When you come to a picture, pass over it, and set down the entries below exactly.
= = =
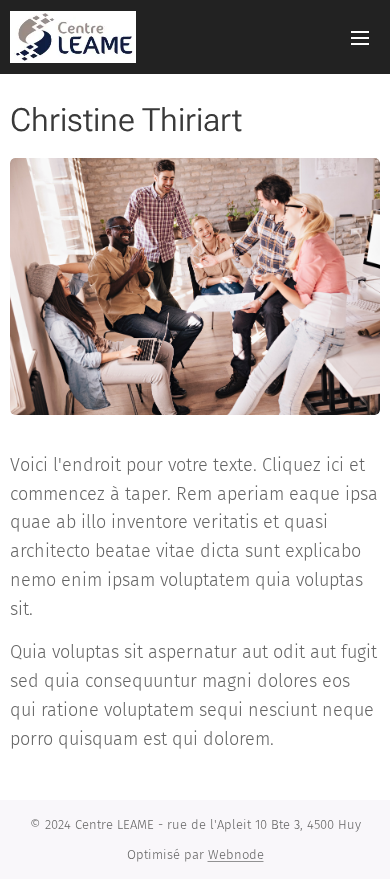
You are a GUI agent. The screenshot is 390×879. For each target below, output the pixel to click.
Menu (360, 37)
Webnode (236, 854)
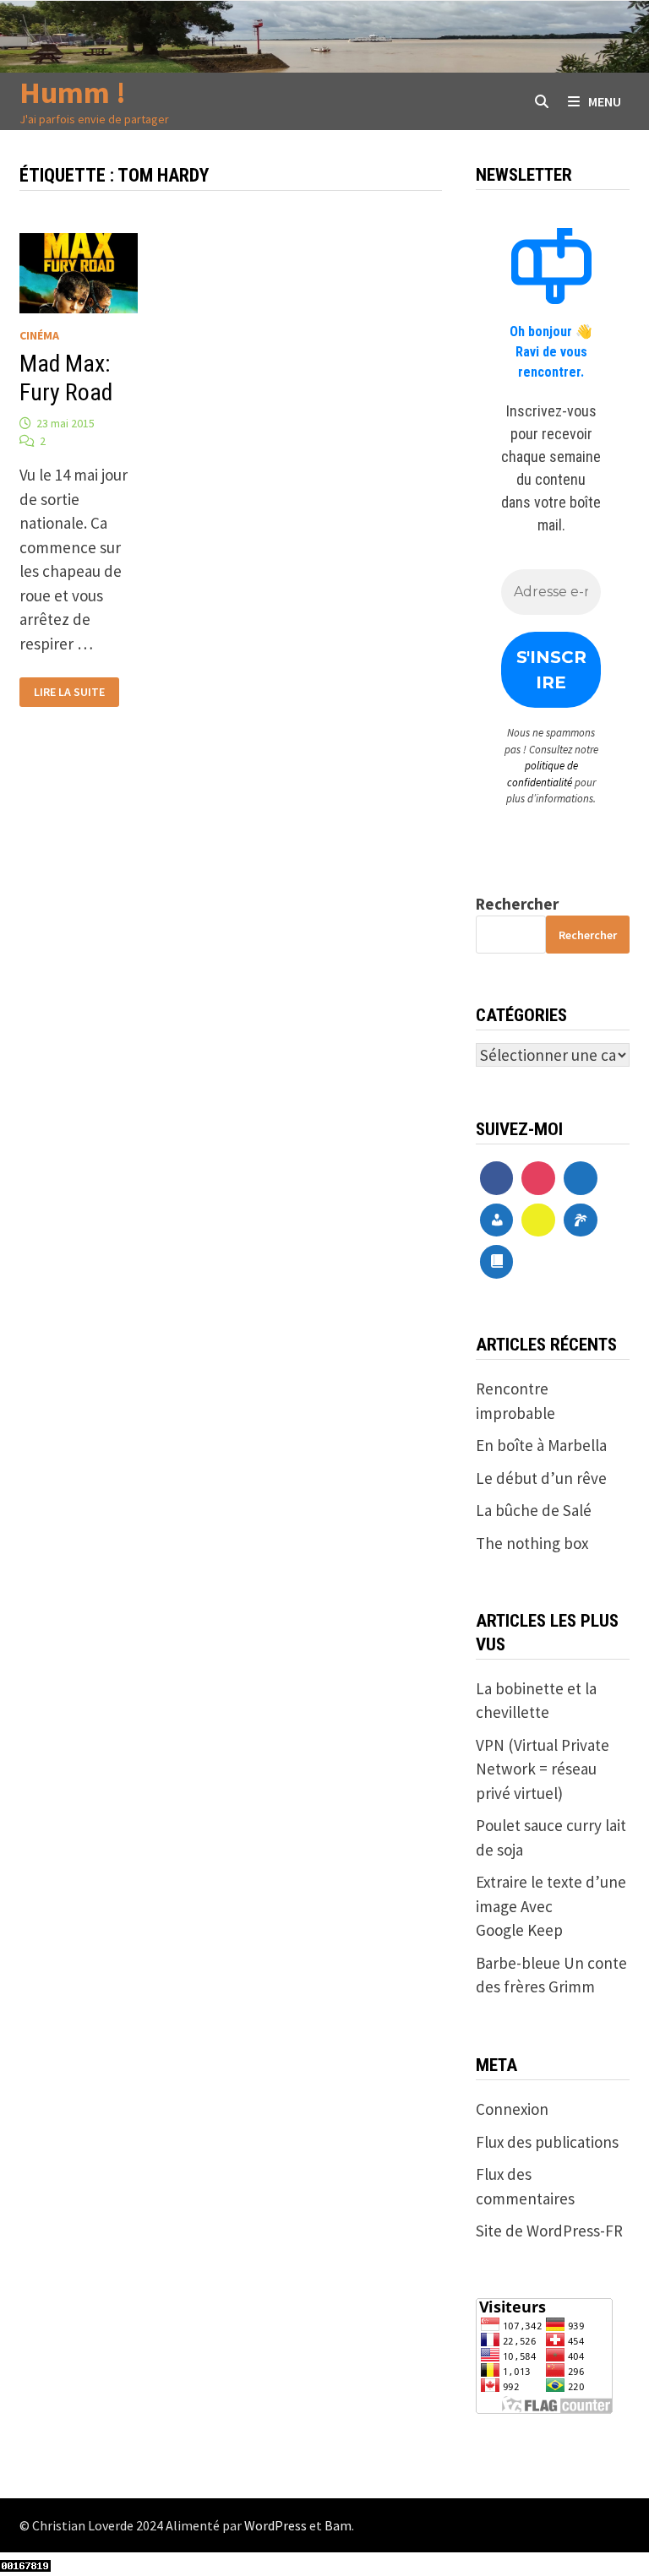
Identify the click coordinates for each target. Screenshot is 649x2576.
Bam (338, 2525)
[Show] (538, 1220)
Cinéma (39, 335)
= = =
_Worked solution_
You are a GUI agent. The screenshot is 390×879. For each target below, output the pixel to click.
Menu (360, 37)
Webnode (236, 854)
Identify the click coordinates for each target. Screenshot is 649x2576.
Bam (338, 2525)
[Show] (538, 1220)
Cinéma (39, 335)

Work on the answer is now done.